Después de que ella y Lynley se separaran, Barbara Havers se dirigió en primer lugar a The Valley of Kings. Estaba lleno de camareros medio orientales de tez morena. Cuando por fin pareció que aceptaban, con cierta desaprobación colectiva, que una mujer fuera vestida de calle en vez de con una sábana negra, examinaron uno a uno la fotografía de Eugenie Davies que Barbara y Lynley habían conseguido desenterrar de la casa que la mujer tenía en Friday Street. Posaba junto a Ted Wiley en el puente que hacía de entrada a Henley-on-Thames, y habían tomado la fotografía durante la Regata, si había que guiarse por los estandartes, los botes y las multitudes vestidas con colores vivos del fondo. Barbara había doblado la fotografía con cuidado para excluir al comandante Wiley. No había necesidad de confundir la memoria de los camareros al enseñarles una fotografía de Eugenie Davies acompañada de un hombre que los camareros de The Valley of Kings probablemente nunca habrían visto.

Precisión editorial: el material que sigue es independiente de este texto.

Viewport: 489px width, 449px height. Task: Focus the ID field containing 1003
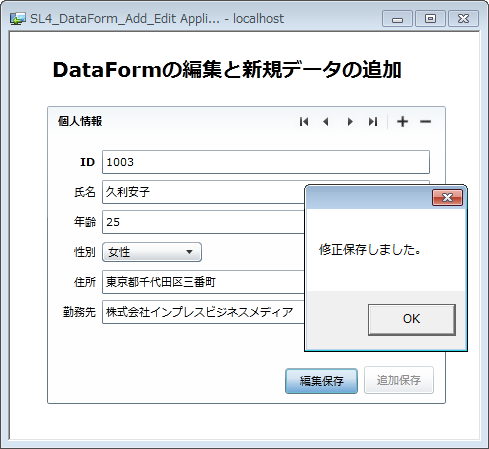(x=266, y=162)
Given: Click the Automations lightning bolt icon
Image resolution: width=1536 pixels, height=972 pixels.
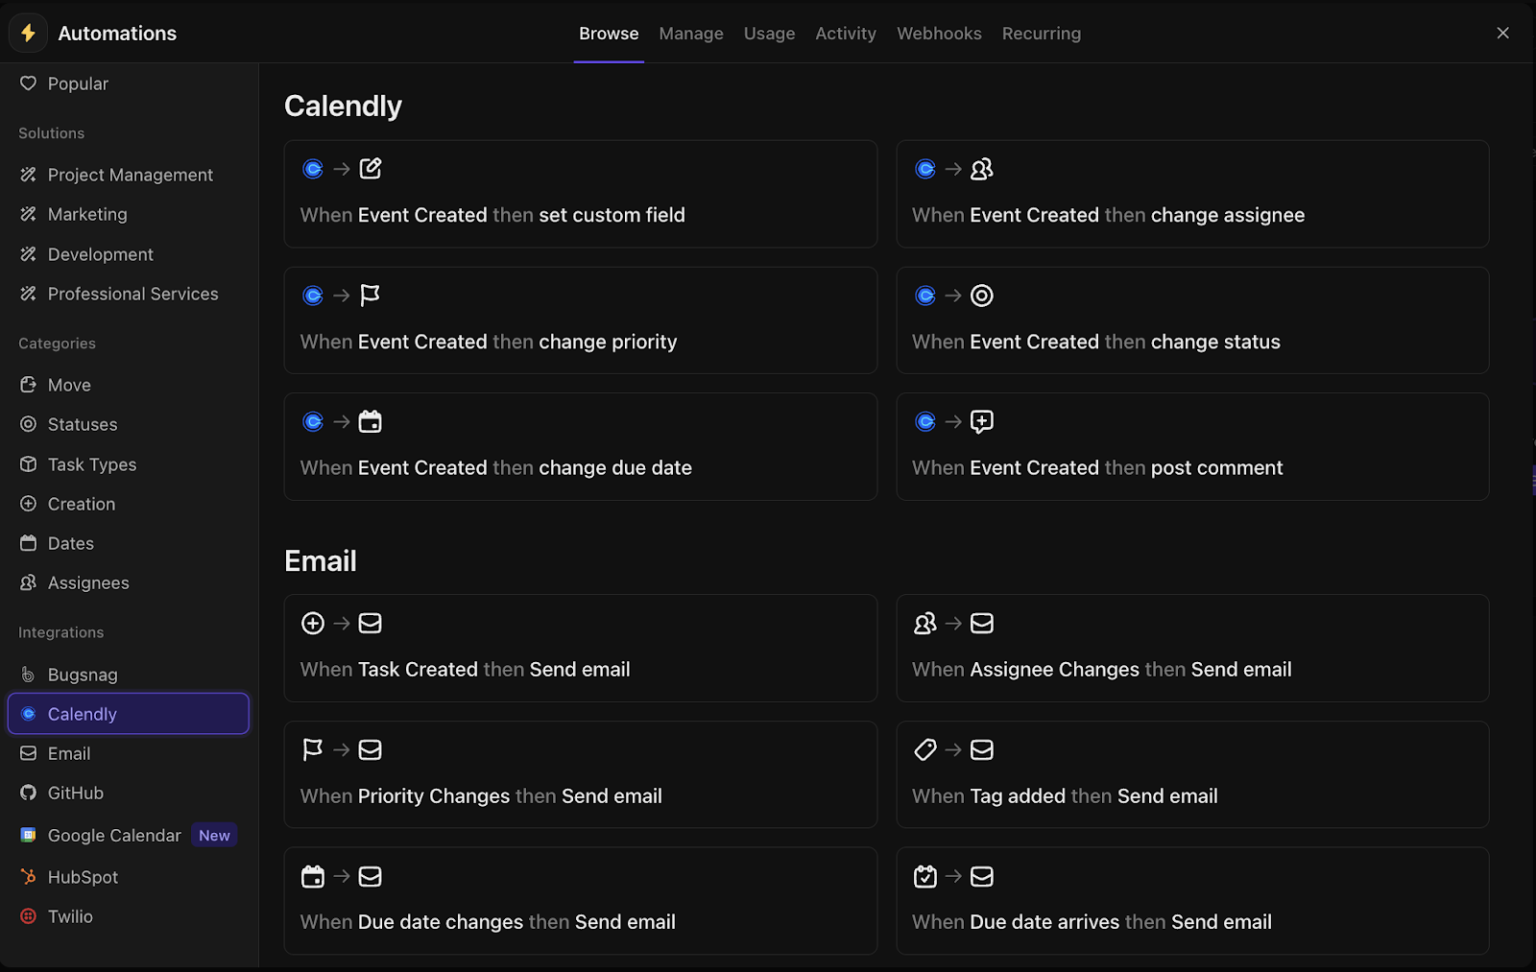Looking at the screenshot, I should [28, 32].
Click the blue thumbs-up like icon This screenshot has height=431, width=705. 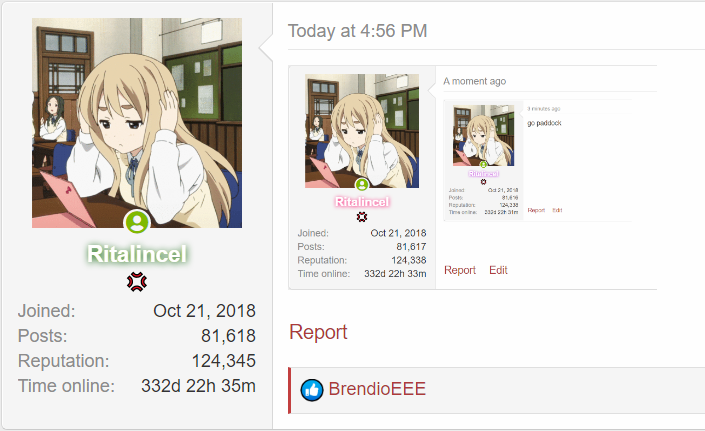[x=312, y=390]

No obstante, fueron negando con la cabeza uno por uno. La mujer de la fotografía no era nadie que recordaran.

Barbara, con el propósito de ayudarles, les dijo que probablemente habría ido acompañada de un hombre. Habrían entrado por separado pero con la intención de reunirse, probablemente en el bar. Habrían parecido estar interesados uno por el otro, interesados en un modo que conduce al sexo.

Dos de los camareros parecieron escandalizarse al percatarse del fascinante cambio que estaba tomando la información. Otro camarero, con cierta expresión de disgusto, afirmó que la lujuria en público entre un hombre y una mujer era precisamente lo que había esperado ver después de vivir en el Reino Unido y de ver cómo este país había respondido ante los hechos de Gomorra. No obstante, esa nueva información que Barbara les dio no sirvió de nada. Bien pronto estaba de nuevo en la calle, caminando despacio hacia el Comfort Inn.

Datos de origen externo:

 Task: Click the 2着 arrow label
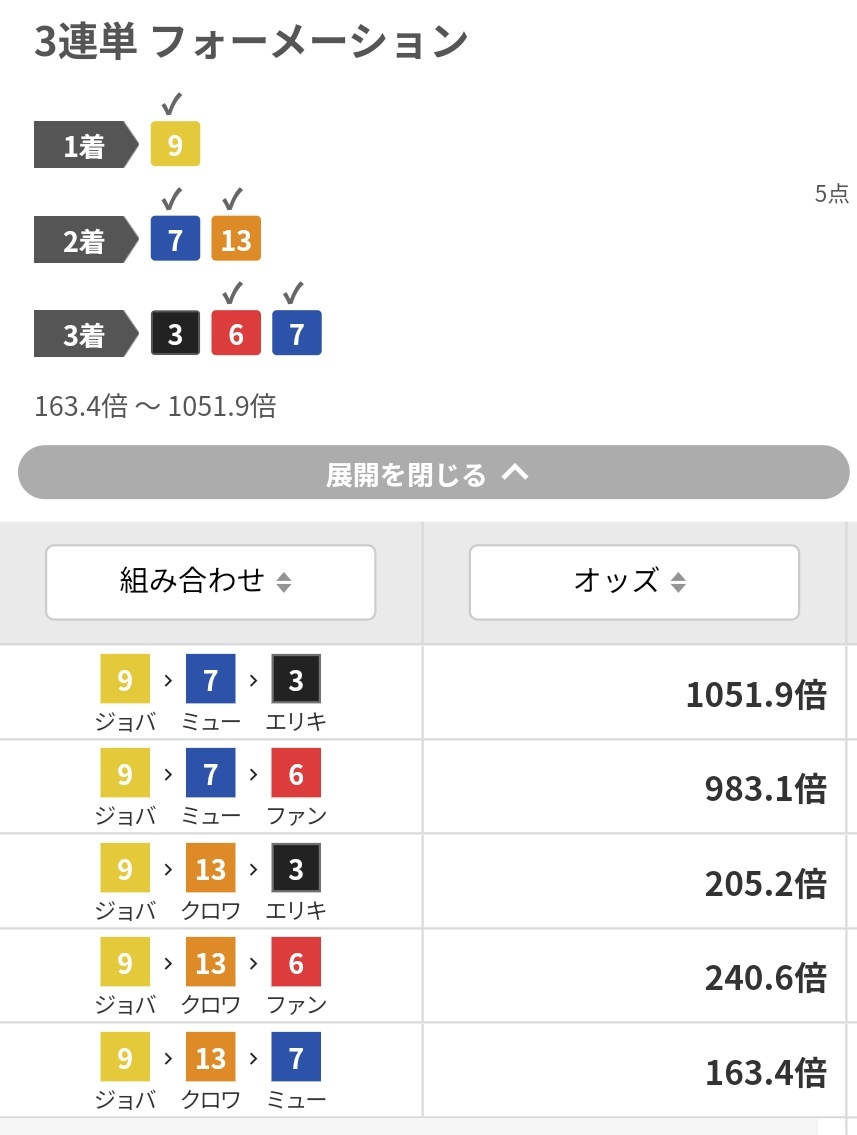click(x=86, y=239)
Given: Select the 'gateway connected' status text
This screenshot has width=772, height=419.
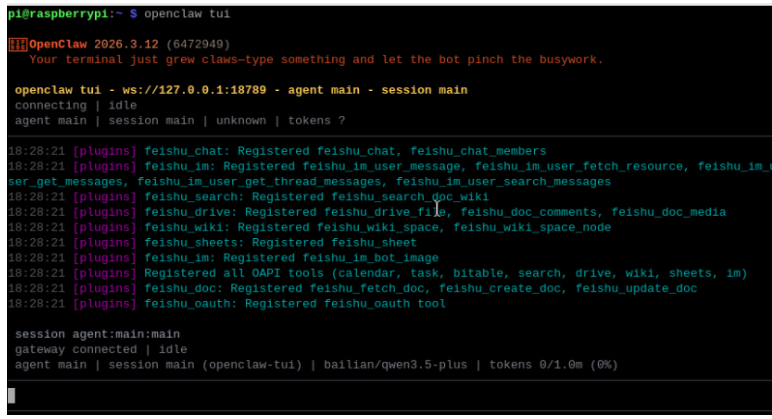Looking at the screenshot, I should [x=76, y=350].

Pensó que el nombre del hotel no correspondía con la realidad, pero ¿había algún hotel cómodo en una calle ruidosa de la capital de la nación? Mostró la fotografía de Eugenie Davies -al recepcionista, a las sirvientas, a todo el mundo que tuviera contacto con los residentes del hotel-pero con los mismos resultados. El recepcionista nocturno, sin embargo, la persona que habría visto a la mujer fotografiada más de cerca en caso de que ésta hubiera ido al hotel con su amante después de haber cenado en The Valley of Kings, aún no estaba de servicio. Por lo tanto, el director del hotel le dijo que si quería regresar más tarde…

Barbara decidió que eso era lo que haría. No tenía ningún sentido dejar algún cabo suelto.

Se dirigió hacia el lugar en el que había dejado el coche; estaba aparcado ilegalmente delante de una calle peatonal adoquinada que conducía a un frondoso vecindario. Se sentó en el interior, sacó un cigarrillo del paquete de Players y lo encendió, abriendo una ventana para que entrara el frío aire de otoño. Fumó pensativamente y analizó dos cosas: la ausencia de abolladuras en el coche de Ted Wiley y el hecho de que nadie hubiera podido identificar a Eugenie Davies en la zona de South Kensington.